*** SUPPLIED MATERIAL Section Begins ***

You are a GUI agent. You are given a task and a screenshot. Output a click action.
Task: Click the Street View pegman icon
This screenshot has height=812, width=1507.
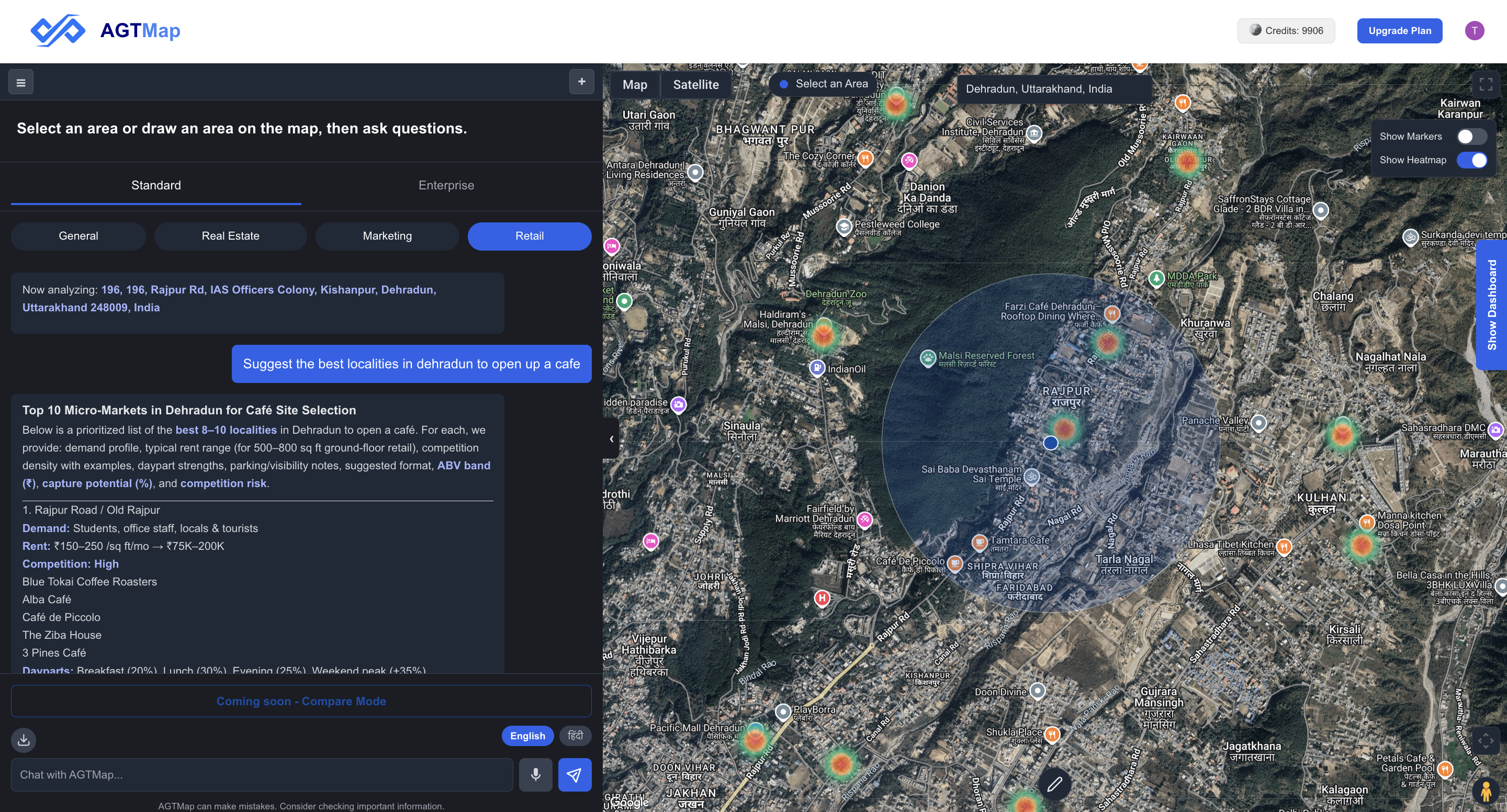click(1486, 791)
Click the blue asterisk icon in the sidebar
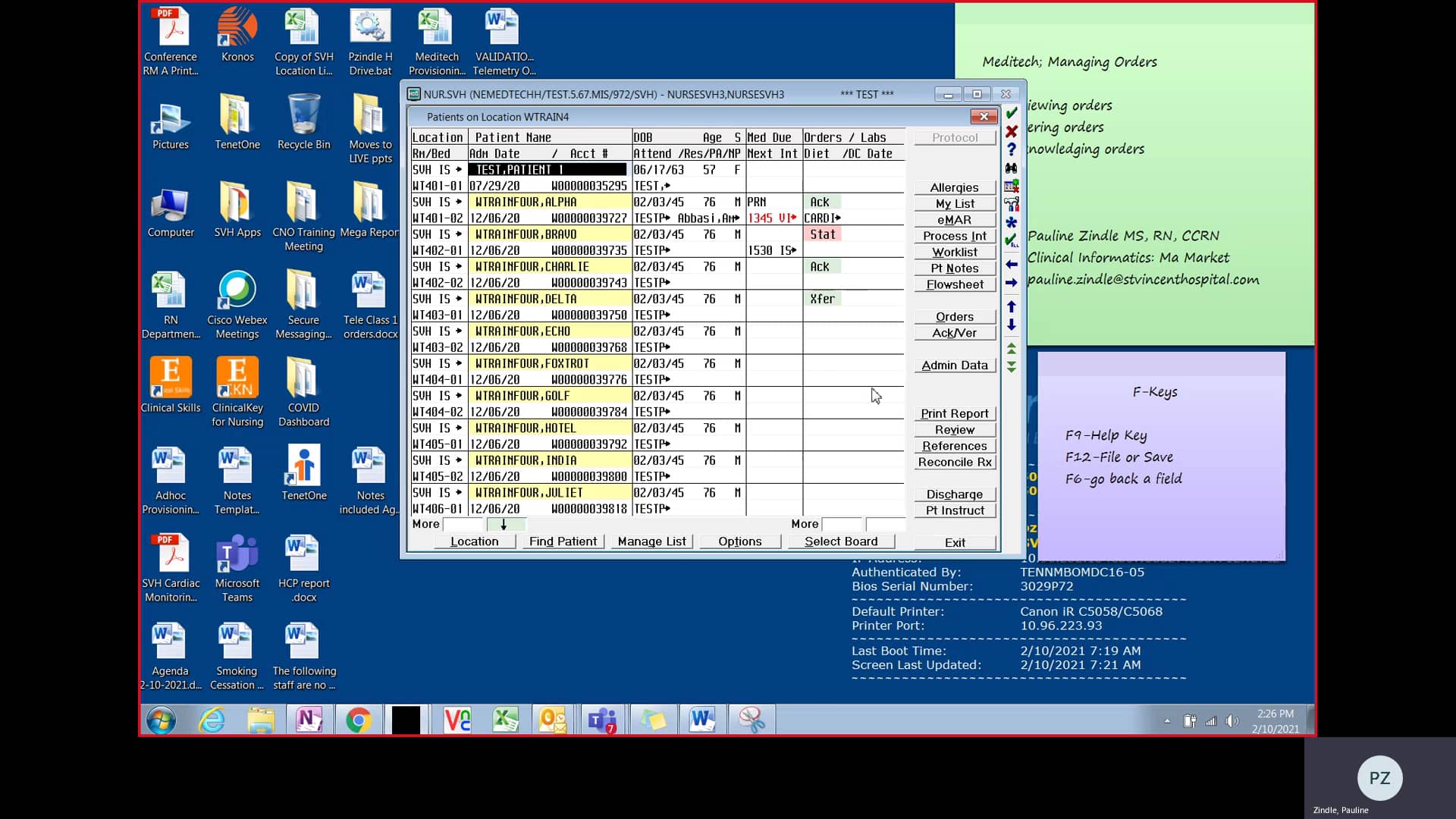This screenshot has width=1456, height=819. tap(1012, 222)
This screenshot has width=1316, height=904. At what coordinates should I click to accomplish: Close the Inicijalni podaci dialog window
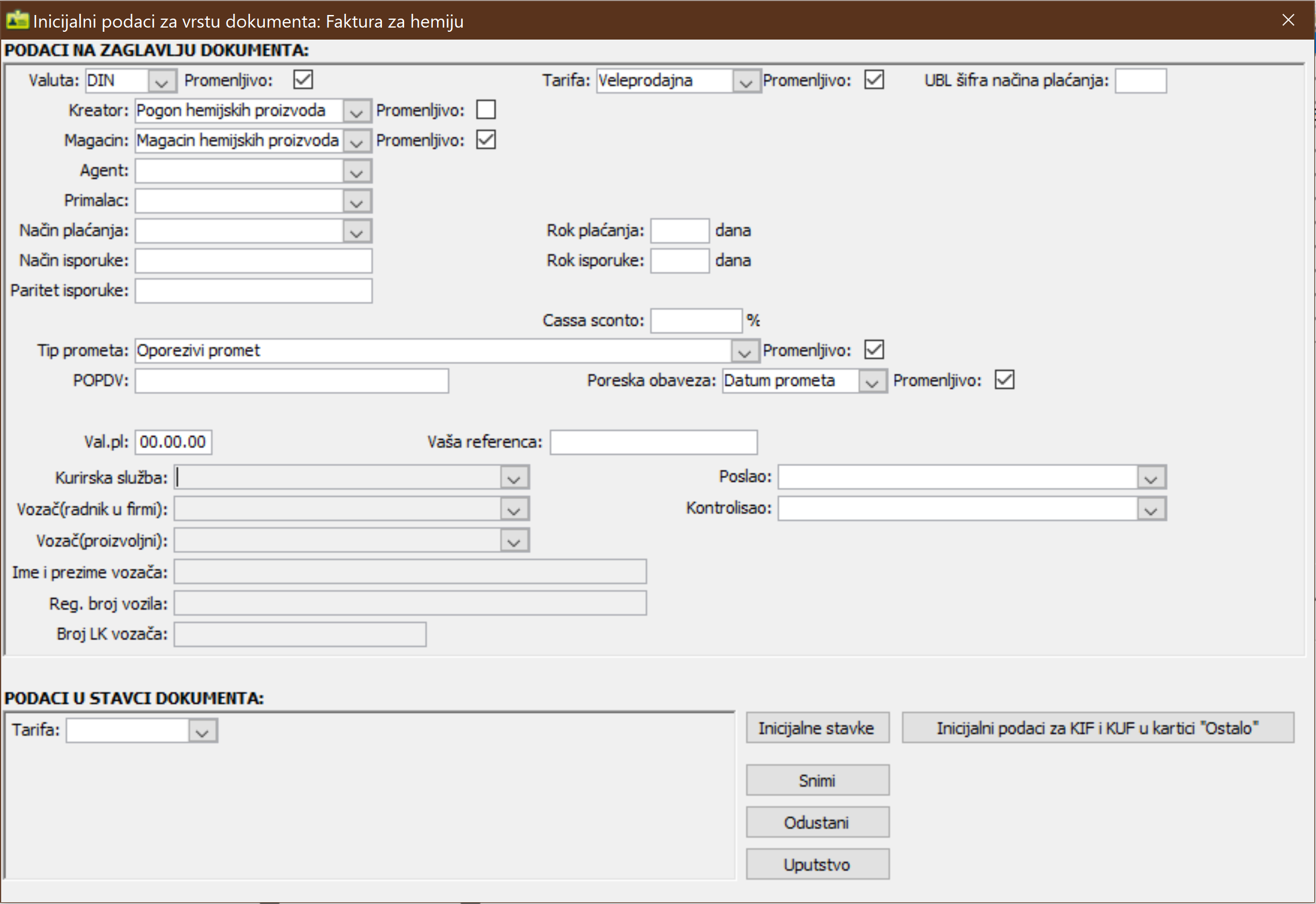point(1287,20)
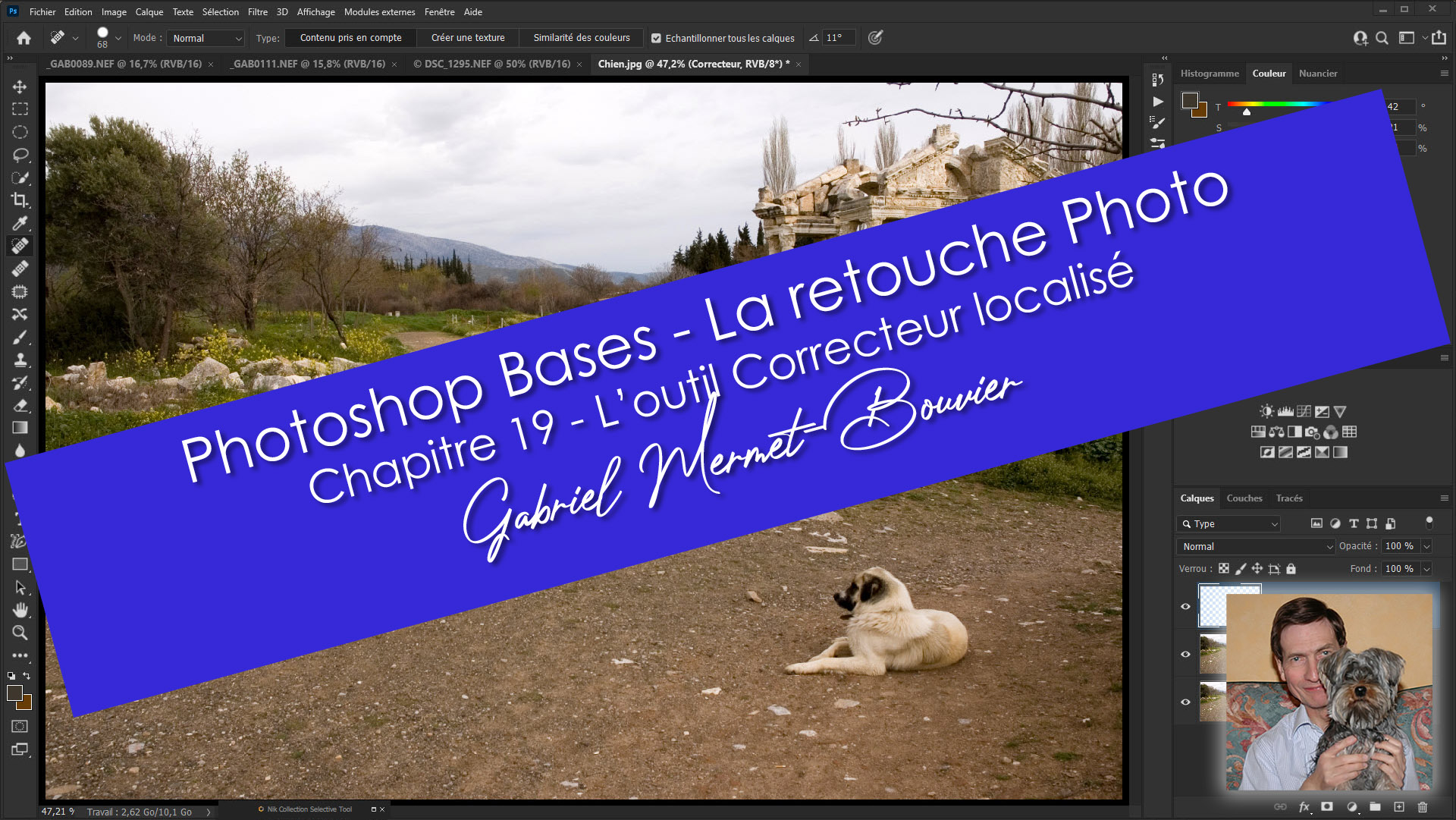This screenshot has height=820, width=1456.
Task: Click the delete layer trash icon
Action: [1423, 807]
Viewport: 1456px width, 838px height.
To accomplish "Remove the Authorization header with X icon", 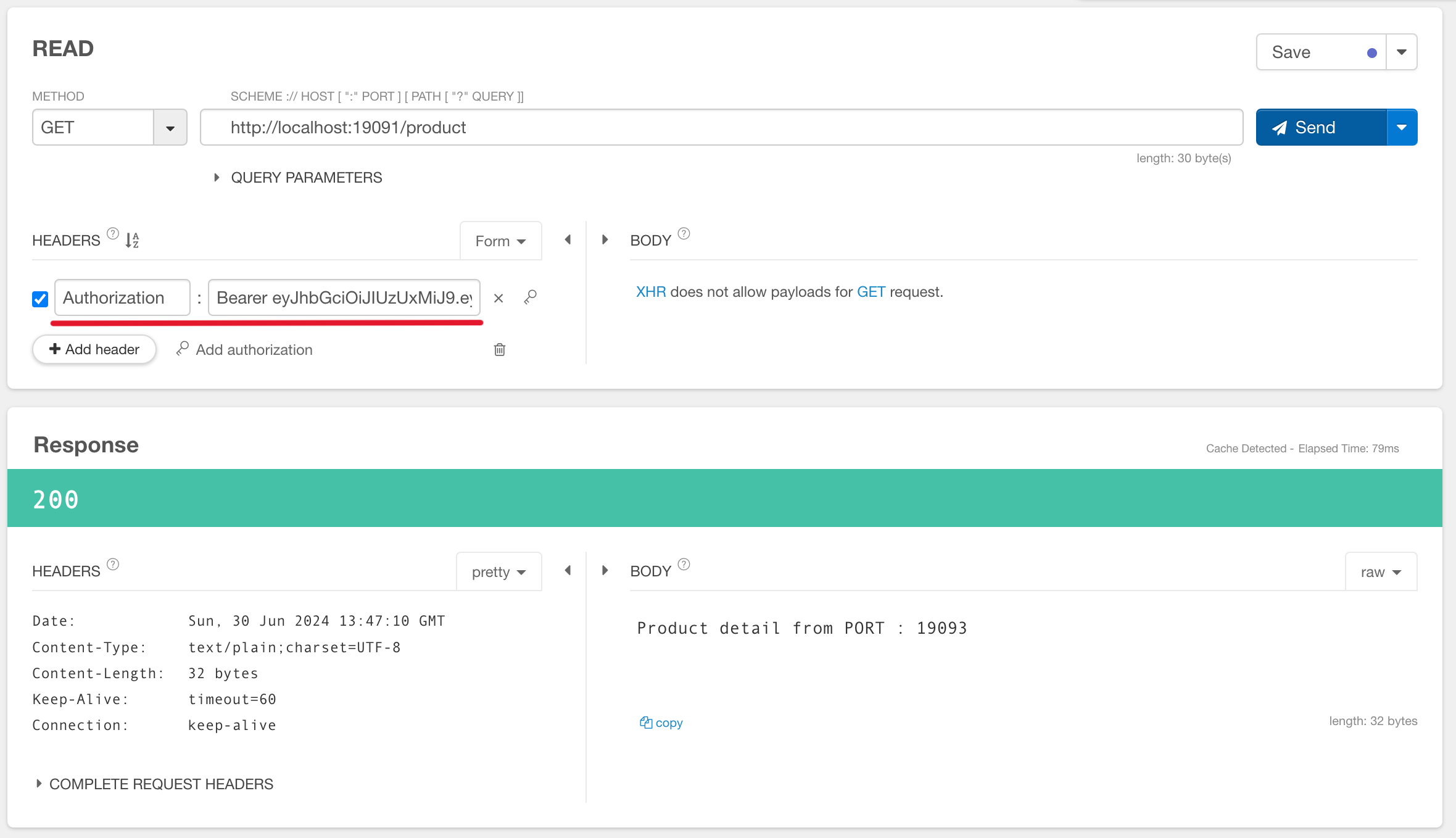I will (x=498, y=299).
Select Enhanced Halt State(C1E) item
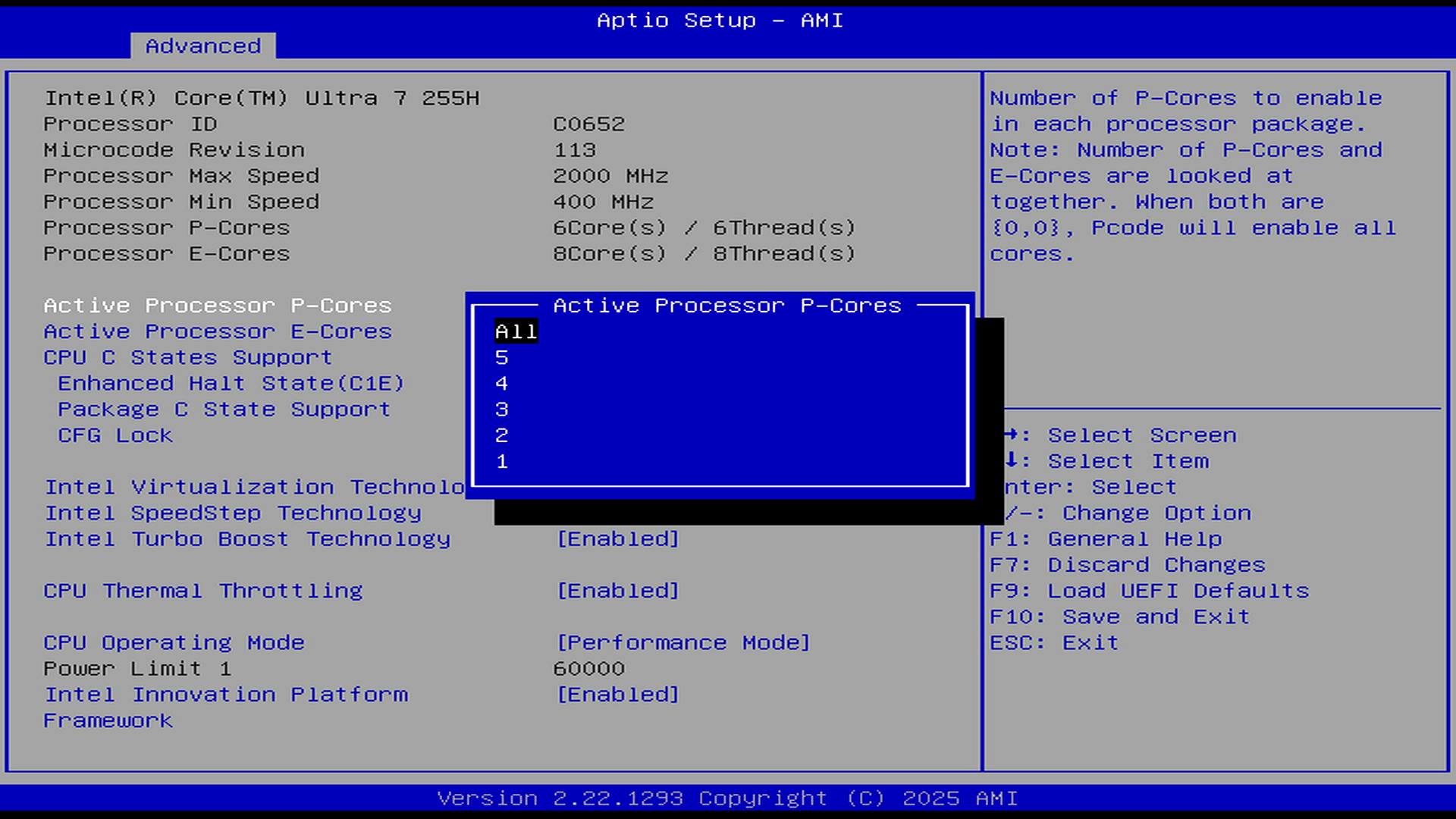Image resolution: width=1456 pixels, height=819 pixels. [x=231, y=384]
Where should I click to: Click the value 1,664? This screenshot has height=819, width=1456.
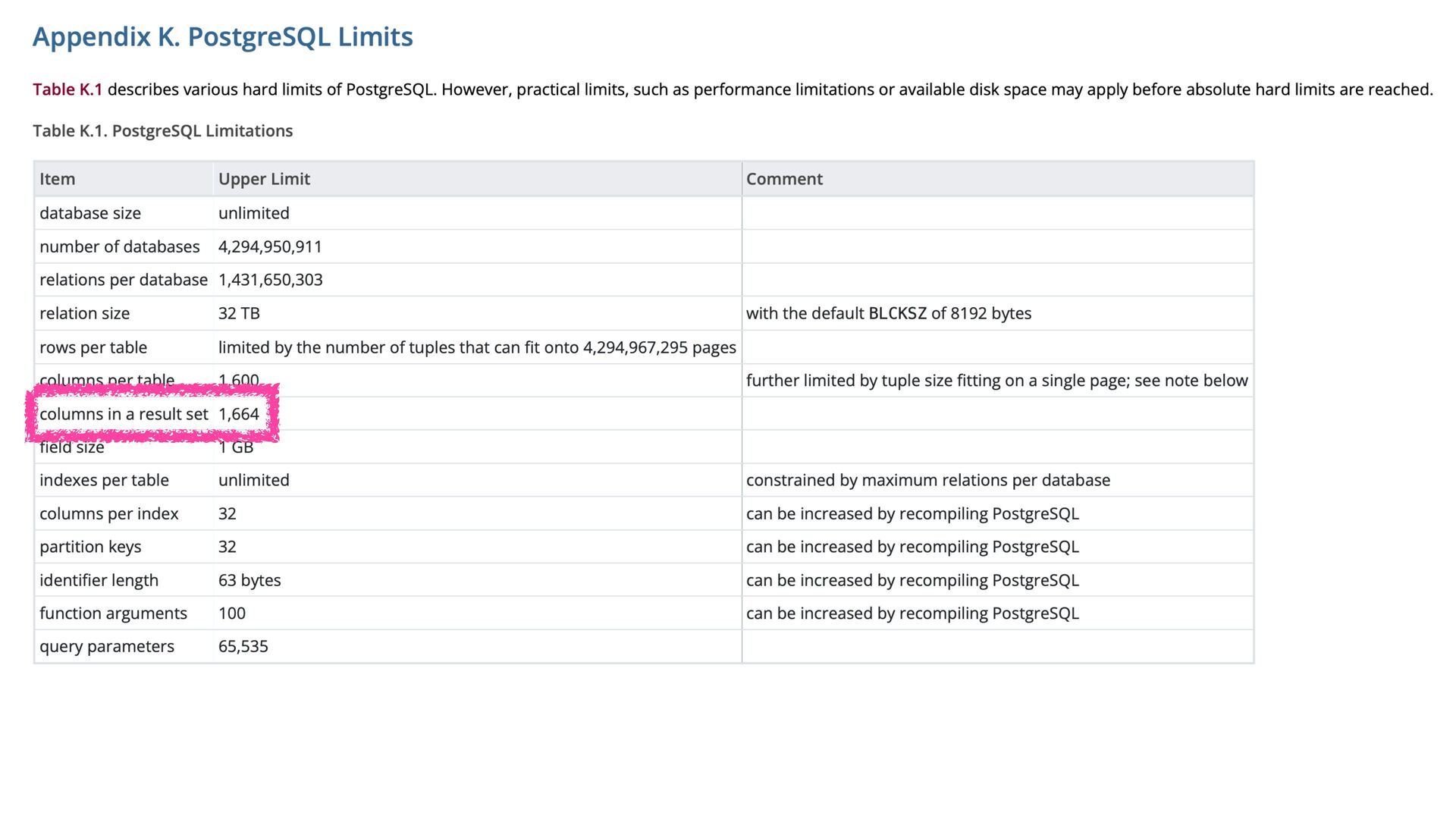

*** SUPPLIED MATERIAL Section Ends ***

> [WORK TO BE COMPLETED] Please return the data above exactly as it stands from the line with "Task: Click the Street View pegman icon" to the line with "Viewport: 1456px width, 838px height.", keeping both of those lines but none of the pictures.

> [REPLY TO THE TASK]
Task: Click the Street View pegman icon
This screenshot has height=812, width=1507.
click(1486, 791)
Click the blue asterisk icon in the sidebar
This screenshot has width=1456, height=819. tap(1012, 222)
This screenshot has width=1316, height=904. At what coordinates should I click to accomplish: Close the Inicijalni podaci dialog window
point(1287,20)
This screenshot has height=820, width=1456.
Task: Click the delete layer trash icon
Action: [1423, 807]
Viewport: 1456px width, 838px height.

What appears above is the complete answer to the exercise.